Task directions
Repeat exactly the lines from the start of the records below through the line that contains "Viewport: 1391px width, 868px height.", including both.

Provided data
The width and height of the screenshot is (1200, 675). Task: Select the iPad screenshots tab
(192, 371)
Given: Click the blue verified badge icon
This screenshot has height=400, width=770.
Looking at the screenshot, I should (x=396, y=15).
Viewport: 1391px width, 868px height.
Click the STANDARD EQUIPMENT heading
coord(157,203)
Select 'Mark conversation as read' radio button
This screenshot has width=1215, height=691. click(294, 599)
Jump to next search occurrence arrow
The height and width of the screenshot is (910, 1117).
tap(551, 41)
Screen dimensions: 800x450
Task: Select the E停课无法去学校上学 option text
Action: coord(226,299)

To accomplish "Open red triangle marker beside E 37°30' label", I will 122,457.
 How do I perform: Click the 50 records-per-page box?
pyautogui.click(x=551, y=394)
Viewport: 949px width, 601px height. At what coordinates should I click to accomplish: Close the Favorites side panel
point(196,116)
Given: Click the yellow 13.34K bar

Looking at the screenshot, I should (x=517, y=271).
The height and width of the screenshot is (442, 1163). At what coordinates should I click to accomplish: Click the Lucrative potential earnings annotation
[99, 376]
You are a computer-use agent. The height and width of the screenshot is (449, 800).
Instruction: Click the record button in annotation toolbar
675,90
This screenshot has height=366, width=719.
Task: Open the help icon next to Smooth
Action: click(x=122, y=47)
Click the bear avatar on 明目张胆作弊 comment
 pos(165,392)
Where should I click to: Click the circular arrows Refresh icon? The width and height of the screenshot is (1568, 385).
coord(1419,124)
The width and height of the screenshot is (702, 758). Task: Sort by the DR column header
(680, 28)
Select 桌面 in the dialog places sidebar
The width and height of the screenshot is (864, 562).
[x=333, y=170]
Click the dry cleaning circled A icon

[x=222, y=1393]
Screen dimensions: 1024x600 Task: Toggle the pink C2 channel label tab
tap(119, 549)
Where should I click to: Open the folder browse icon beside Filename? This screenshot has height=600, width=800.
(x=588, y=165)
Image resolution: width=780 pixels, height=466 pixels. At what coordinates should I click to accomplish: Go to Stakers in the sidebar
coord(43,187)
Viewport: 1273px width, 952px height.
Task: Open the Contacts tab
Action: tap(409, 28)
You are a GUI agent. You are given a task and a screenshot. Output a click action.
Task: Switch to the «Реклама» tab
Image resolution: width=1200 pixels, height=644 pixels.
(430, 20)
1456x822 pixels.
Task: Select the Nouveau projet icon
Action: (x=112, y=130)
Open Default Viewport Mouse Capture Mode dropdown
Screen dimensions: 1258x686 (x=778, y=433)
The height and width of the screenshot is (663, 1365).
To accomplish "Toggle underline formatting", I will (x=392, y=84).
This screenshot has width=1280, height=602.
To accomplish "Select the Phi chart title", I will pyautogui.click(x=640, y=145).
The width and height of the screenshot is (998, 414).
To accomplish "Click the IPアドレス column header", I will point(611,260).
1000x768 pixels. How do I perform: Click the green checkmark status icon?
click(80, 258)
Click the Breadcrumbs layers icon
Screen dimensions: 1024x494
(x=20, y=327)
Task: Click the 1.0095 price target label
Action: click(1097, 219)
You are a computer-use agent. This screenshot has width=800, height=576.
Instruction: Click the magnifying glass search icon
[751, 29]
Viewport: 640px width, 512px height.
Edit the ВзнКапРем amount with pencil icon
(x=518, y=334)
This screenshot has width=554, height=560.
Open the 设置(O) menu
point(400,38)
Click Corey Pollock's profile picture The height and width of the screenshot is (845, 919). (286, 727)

Exercise solution
The width and height of the screenshot is (1200, 675). Task: Select the iPad screenshots tab
(192, 371)
Given: Click the blue verified badge icon
This screenshot has height=400, width=770.
Looking at the screenshot, I should (x=396, y=15).
Viewport: 1391px width, 868px height.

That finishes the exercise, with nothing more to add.